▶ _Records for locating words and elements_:
========================================

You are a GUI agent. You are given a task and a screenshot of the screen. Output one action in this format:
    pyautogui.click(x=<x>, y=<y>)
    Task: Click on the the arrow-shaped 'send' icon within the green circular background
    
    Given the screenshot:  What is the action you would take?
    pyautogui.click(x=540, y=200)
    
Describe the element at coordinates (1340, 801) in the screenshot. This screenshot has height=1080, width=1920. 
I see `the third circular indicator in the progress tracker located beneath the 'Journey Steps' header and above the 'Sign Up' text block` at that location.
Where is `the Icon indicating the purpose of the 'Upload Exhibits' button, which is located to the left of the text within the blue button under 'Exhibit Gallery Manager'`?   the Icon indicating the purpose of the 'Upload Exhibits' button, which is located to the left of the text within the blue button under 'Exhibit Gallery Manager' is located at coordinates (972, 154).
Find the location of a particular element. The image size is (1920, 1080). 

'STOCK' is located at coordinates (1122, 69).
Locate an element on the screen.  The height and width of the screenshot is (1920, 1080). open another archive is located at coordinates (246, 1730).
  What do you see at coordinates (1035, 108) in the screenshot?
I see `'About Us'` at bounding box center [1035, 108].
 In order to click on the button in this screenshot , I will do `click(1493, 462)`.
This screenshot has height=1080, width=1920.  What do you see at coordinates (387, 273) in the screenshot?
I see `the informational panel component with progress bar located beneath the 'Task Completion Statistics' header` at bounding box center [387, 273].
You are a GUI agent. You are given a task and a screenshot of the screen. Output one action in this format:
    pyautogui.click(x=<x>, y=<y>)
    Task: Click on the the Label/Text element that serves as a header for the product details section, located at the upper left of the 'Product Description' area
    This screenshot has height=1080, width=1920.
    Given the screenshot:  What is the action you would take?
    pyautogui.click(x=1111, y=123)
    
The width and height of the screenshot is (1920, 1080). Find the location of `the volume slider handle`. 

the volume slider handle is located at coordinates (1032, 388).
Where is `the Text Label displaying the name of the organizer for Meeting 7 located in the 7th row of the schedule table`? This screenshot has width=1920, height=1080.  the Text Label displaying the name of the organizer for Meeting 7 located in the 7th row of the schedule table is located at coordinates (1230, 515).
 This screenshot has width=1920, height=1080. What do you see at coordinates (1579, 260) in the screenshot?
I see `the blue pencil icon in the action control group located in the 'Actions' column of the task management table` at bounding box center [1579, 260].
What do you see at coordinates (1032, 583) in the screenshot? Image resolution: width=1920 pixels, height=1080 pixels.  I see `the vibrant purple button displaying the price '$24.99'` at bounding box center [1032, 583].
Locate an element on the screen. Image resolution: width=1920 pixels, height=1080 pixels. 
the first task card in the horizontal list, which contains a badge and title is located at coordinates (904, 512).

========================================

▶ _TASK_: Return each line of the items above that contains the string "slider".

▶ _COMPLETE OUTPUT_:
The width and height of the screenshot is (1920, 1080). Find the location of `the volume slider handle`. 
the volume slider handle is located at coordinates (1032, 388).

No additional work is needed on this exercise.